------ DATA IN THIS EXERCISE

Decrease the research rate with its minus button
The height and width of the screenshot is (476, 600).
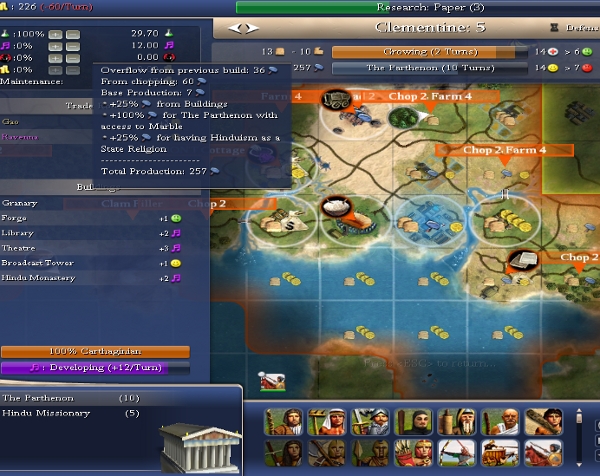(x=73, y=33)
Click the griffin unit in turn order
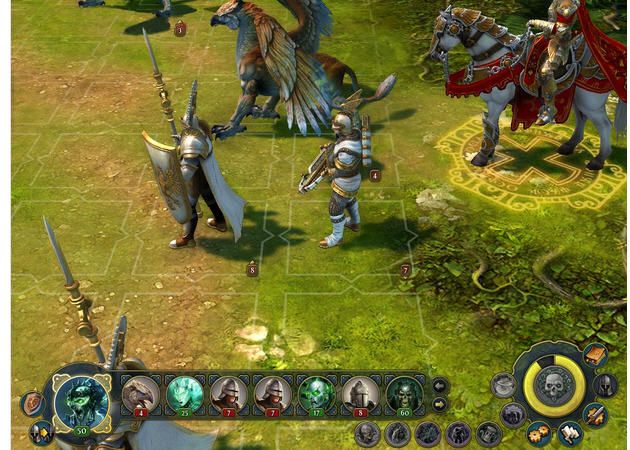Viewport: 630px width, 450px height. tap(141, 394)
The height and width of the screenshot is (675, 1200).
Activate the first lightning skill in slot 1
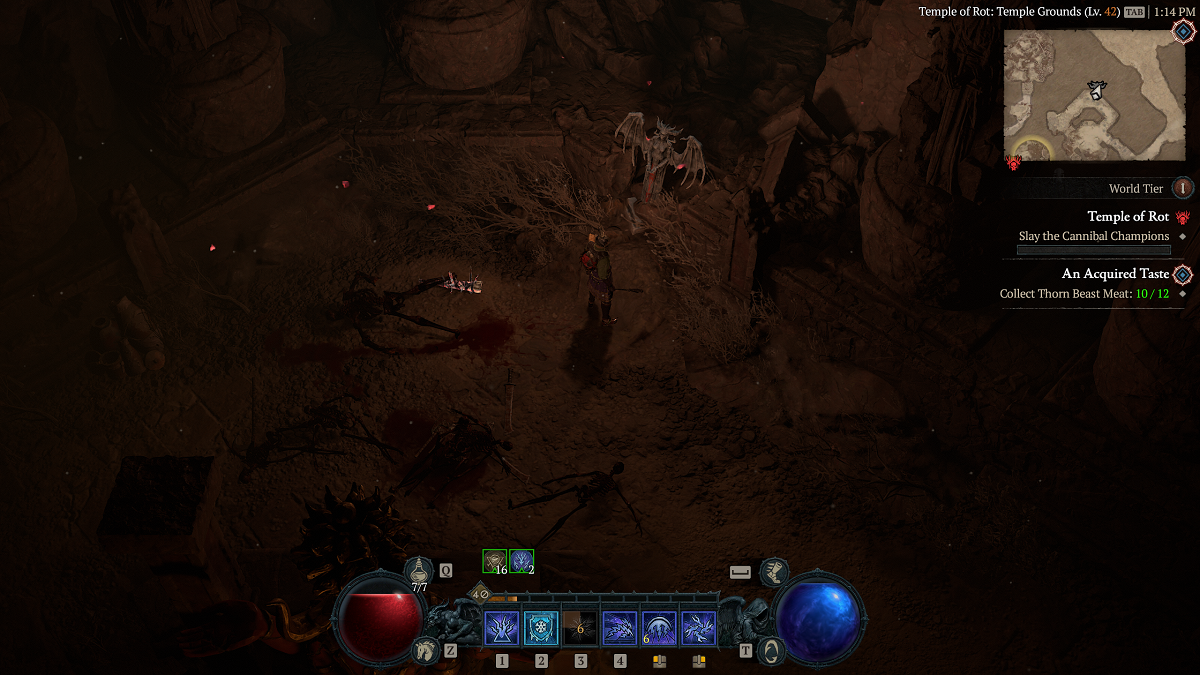pyautogui.click(x=501, y=629)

------------

▶ **INSTRUCTIONS FOR THE TASK**: Reproduce the data verbatim, starting at the line containing "Click the griffin unit in turn order" and continuing through the final line of the data, with both ends included. Omit the pictures from your copy.

▶ **FINAL RESULT**:
Click the griffin unit in turn order
Viewport: 630px width, 450px height. tap(141, 394)
The height and width of the screenshot is (675, 1200).
Activate the first lightning skill in slot 1
pyautogui.click(x=501, y=629)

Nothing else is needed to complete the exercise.